Frances Crosby talk – Part 1

This post is part of a series


So for this post I’ve edited the transcript of my talk to make it more blog friendly.

The cool thing about going out to listen to Jazz is that it’s really great to listen to a genre of music that I don’t listen to all the time. Jazz is really quite amazing, because it’s influenced all our music from baby boomers down.

But in the next few posts, I want to tell you about someone who had a huge influence on Jazz, and regardless of whether you’re Louis Armstrong, Dizzie Gillespie, Wash Johnson or Ella Fitzgerald all of them say that their music was profoundly influenced by this person.

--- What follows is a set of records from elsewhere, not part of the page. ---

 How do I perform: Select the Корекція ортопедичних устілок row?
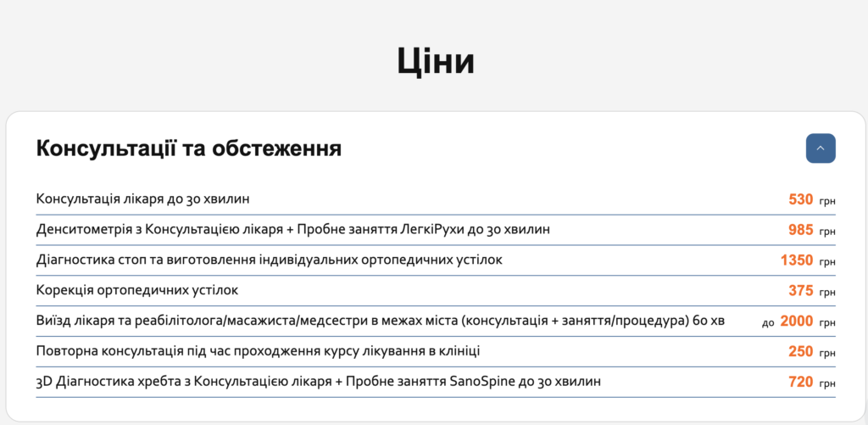coord(137,290)
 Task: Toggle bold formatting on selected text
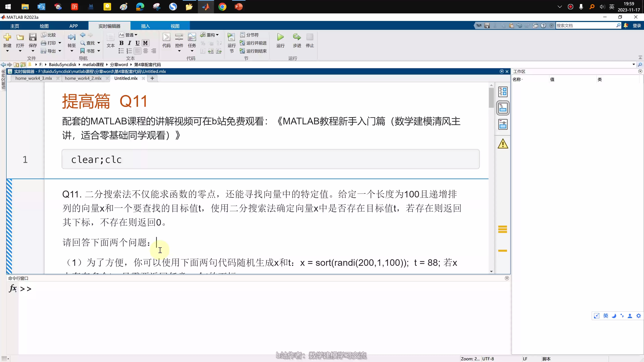point(121,43)
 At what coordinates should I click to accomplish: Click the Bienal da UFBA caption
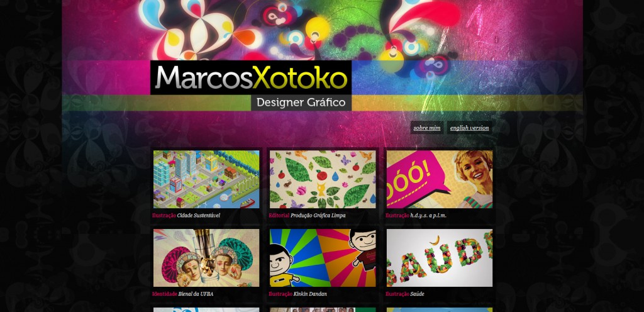[196, 294]
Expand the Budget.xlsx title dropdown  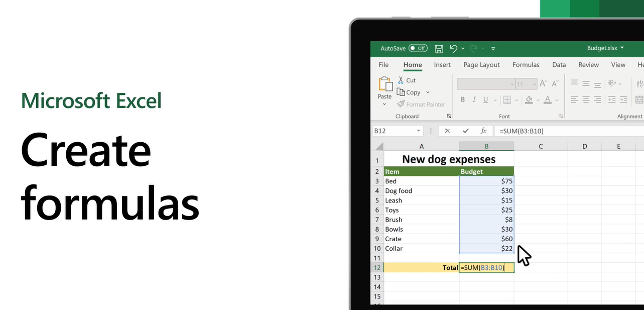click(x=622, y=48)
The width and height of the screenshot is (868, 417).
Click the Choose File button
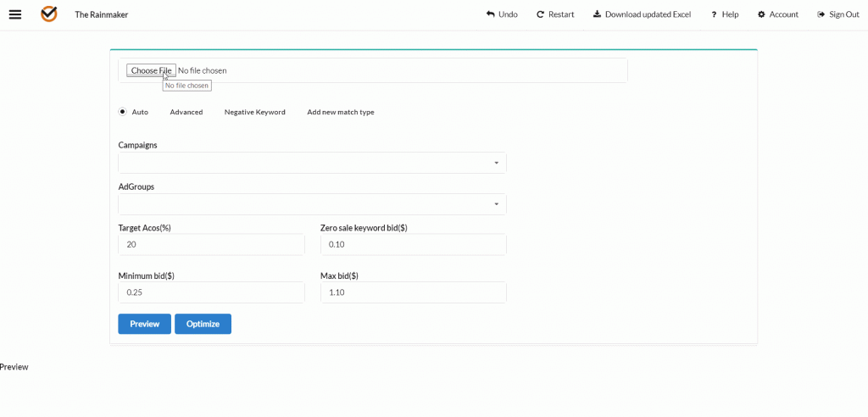151,70
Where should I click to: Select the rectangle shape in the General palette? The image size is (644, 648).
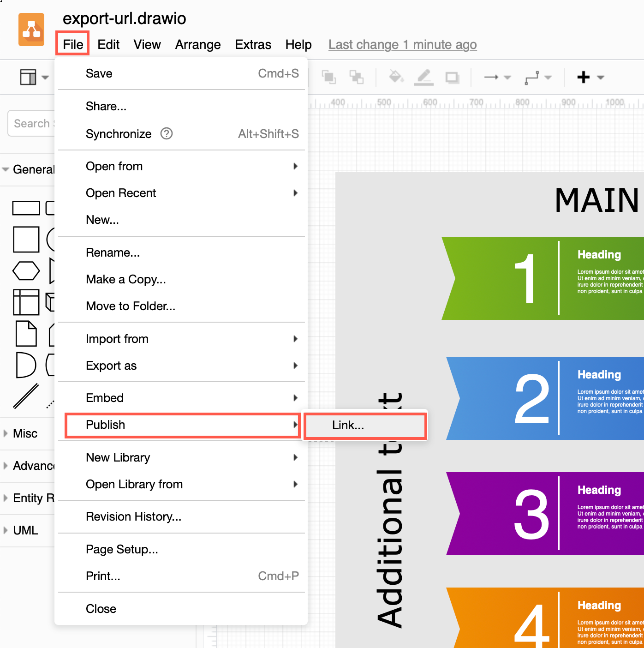click(x=26, y=208)
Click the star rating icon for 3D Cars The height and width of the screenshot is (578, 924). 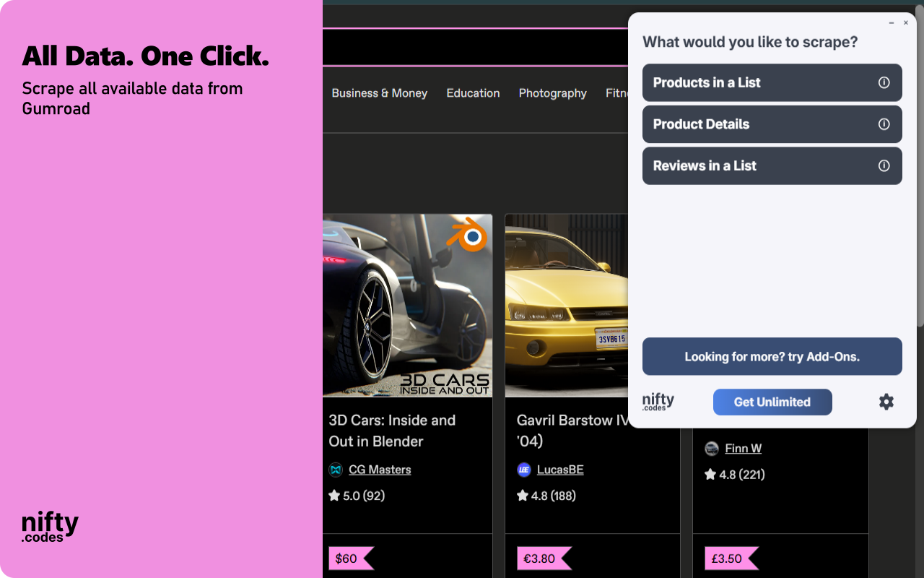tap(334, 495)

And her name was Frances Crosby.

You may never have heard the name Frances Crosby. She hasn’t got a famous name like John Coltrane or Ray Charles or Cab Calloway. But I reckon by the end of tonight you’ll be glad that you now have heard of her.

She was born in 1820 in rural America. And over her 95 years she wrote a tad over 8000 songs.

Now for those of you playing at home, I did the maths, she was alive for 34657 days which means she wrote a song on average every 4.3 days across her life. That’s including when she was a baby and probably wasn’t writing that much.

In fact at one stage she had a contract with a publishing company to write three songs a week at $2 a pop and she regularly exceeded it, sometimes by 15 songs. She was an amazingly talented songstress; an incredible musician.

But there was just one thing that made things hard for her.

When Frances was just 6 weeks old she developed an eye infection. The family’s regular doctor was out of town so they called another doctor. And the story is a bit sketchy as to exactly what happened next but it would seem that this doctor accidentally reached for a plaster product that had mustard and caustic soda in it instead of whatever it was he was going to give her for her eye infection and he inadvertently instantly blinded her. She was blind for the rest of her life. The Doctor, realising his mistake packed up and left town and they never heard from him again.

Can you imagine what her parents would have felt? Can you imagine how difficult her life would have been after that? Can you imagine how easy it would be for a child to just slip into bitterness and carry that through their life?

Well that wasn’t Frances. Have a listen to this poem she wrote about her blindness:

Oh what a happy soul I am,

Although I cannot see;

I am resolved that in this world

Contented I will be.

How many blessings I enjoy,

That other people don’t;

To weep and sigh because I’m blind,

I cannot, and I won’t.”

Frances wrote this when she was just 8 years old.

More tomorrow.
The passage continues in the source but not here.